Tuesday, March 30, 2010
Prayer
Oh I am never as good as think I am, God my Father, thank you for your constant and patient overlookings. I do wrong almost as often as I breath, I am the farthest thing from the angel that I sometimes think I am. But even when I am unaware of truly how low I am among all other creatures that roam the earth, you build and break up all about me that must be fixed and freshened. Thank you for the white houses on green slopes of grass, the vineyards and the mountain peaks and the lamplit evenings for reading – despite the woman that I am, you bless me like I am an angel, fit for the heavenly river banks where I am resting and breathing deep of your sun-warmed oxygen. When you call me up to my feet again, force me to climb higher, to push deeper into the undergrowth, and not to turn the places of rest you give me into the end of my work and journey. That yearning which wearies and saddens me – why is there no one who holds and can look into my heart here? - do not let me resent it.

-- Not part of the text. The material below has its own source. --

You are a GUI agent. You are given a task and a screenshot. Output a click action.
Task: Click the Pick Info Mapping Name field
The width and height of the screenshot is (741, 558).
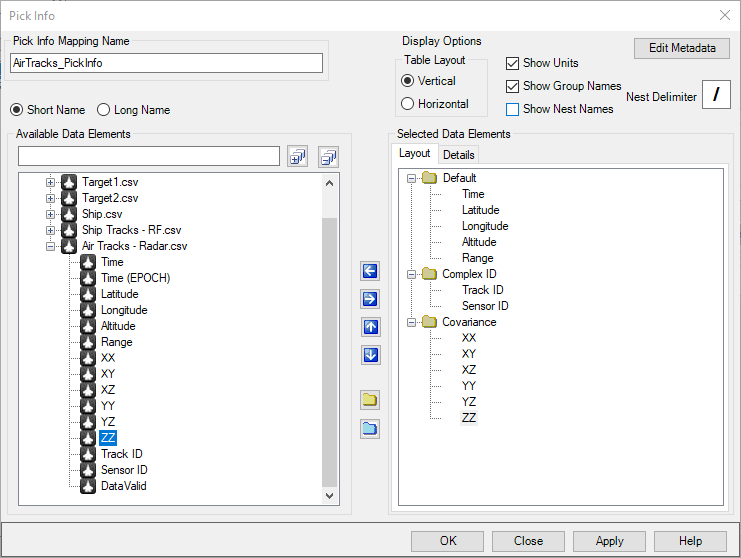tap(167, 63)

Let me treasure the empty part that eats at my mind and spirit, and let me be round with thanks for the vapor that my time is, because it will always draw me to you. It will always remind me that I have only taken a spoon to my digging of mystery from the Universe. One day I will join You where you are dwelling outside of time, and because I know this, I can glory even more in the blink of Your eye that I am. If this sliver of a second is as beautiful and blessed as it is, if it fills me up and leaves me content on the river bank, how much more will I dwell in peace at the oceanside of Your palace? My God, you are so good to me. Even just the rainfall is such a full kiss on my lips!